Requirement
Transcribe everything in the chirality text from "Now, a team" down to "under electrical control.".

Text extract
Begin

Molecular chirality is a fundamental feature of living systems and asymmetric chemistry, yet its origin remains unresolved because the earliest symmetry-breaking events are usually obscured in ensemble measurements. In particular, a persistent challenge is to determine how stochastic single-molecule events evolve into population-level enantiomeric excess.

Now, a team at Peking University and collaborating institutions has established a single-molecule platform for real-time, from-the-start monitoring of asymmetric evolution in a Diels–Alder reaction. Using graphene–molecule–graphene single-molecule junctions together with the chirality-induced spin selectivity effect, the researchers directly observed spontaneous mirror-symmetry breaking, identified the molecular origin of reaction chirality, and further demonstrated catalyst-free on-line asymmetric synthesis under electrical control.

Real-time observation of spontaneous mirror-symmetry breaking
In this study, the researchers designed a graphene-based single-molecule junction that enables in situ monitoring of the full reaction trajectory, including intermediate states, pre-reaction charge-transfer complexes, and product states. By introducing ferromagnetic electrodes, they used the chirality-induced spin selectivity effect to distinguish chiral product states in real time. Event-resolved trajectories showed that the corresponding enantiomeric excess did not evolve monotonically, but instead passed through a process of initial symmetry breaking, oscillatory compensation, and eventual stabilization. Mechanistic analysis showed that reaction chirality is not established in the cycloaddition step itself. Instead, it is determined earlier, before formation of the pre-reaction complex, through the initial configuration of the acrylic acid substrate and its coupling to the external electric field.

End

Extracted records
Begin

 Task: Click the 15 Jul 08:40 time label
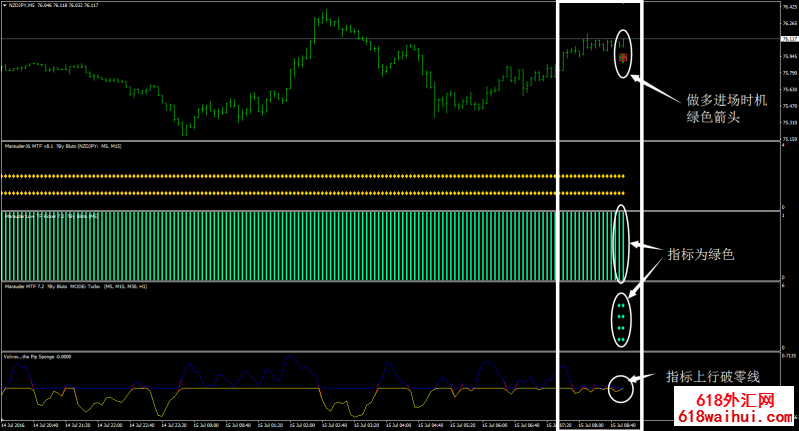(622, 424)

End
Begin

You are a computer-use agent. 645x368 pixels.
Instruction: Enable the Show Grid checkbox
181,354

End
Begin

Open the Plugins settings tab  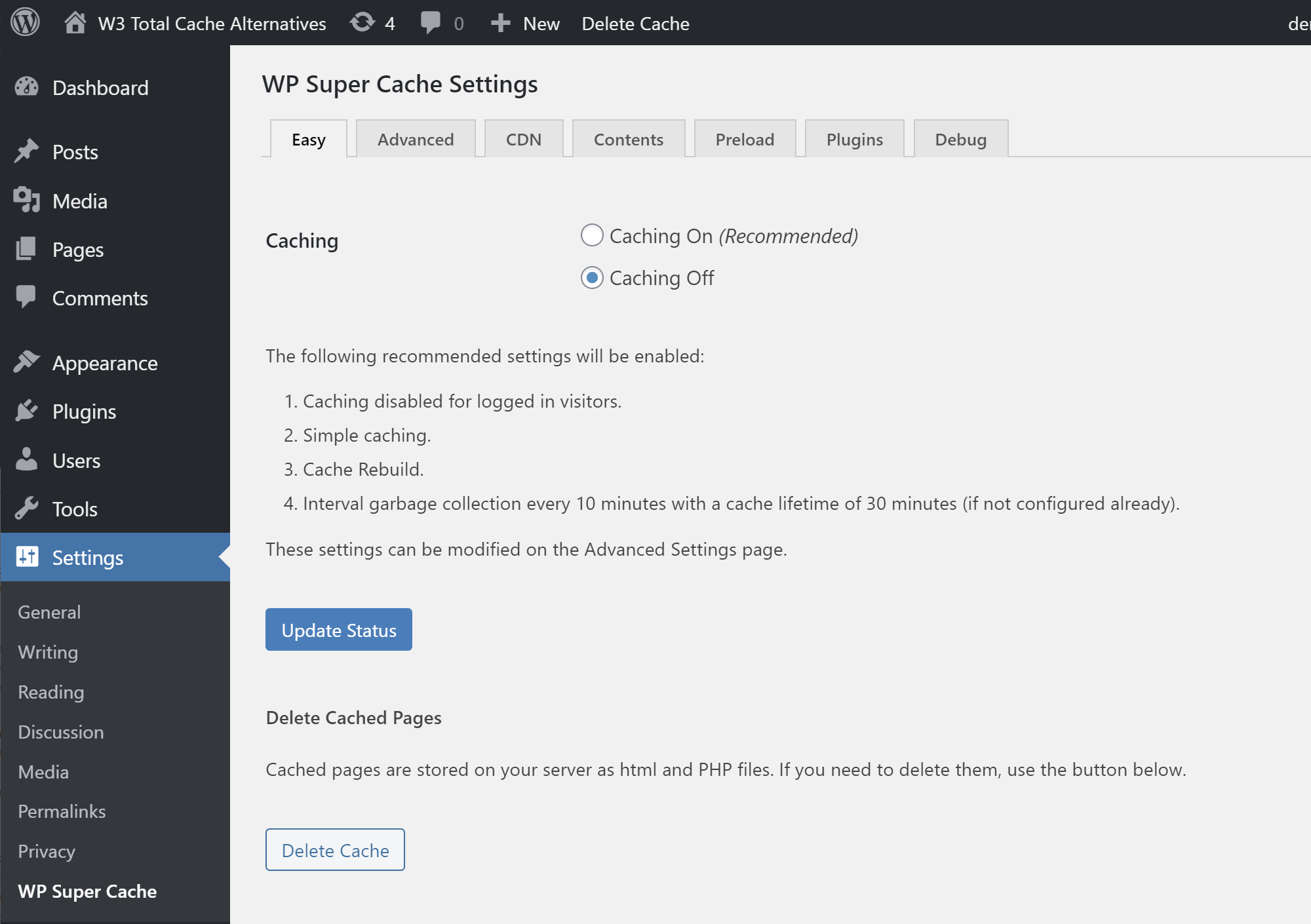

End

Written answer
Now, a team at Peking University and collaborating institutions has established a single-molecule platform for real-time, from-the-start monitoring of asymmetric evolution in a Diels–Alder reaction. Using graphene–molecule–graphene single-molecule junctions together with the chirality-induced spin selectivity effect, the researchers directly observed spontaneous mirror-symmetry breaking, identified the molecular origin of reaction chirality, and further demonstrated catalyst-free on-line asymmetric synthesis under electrical control.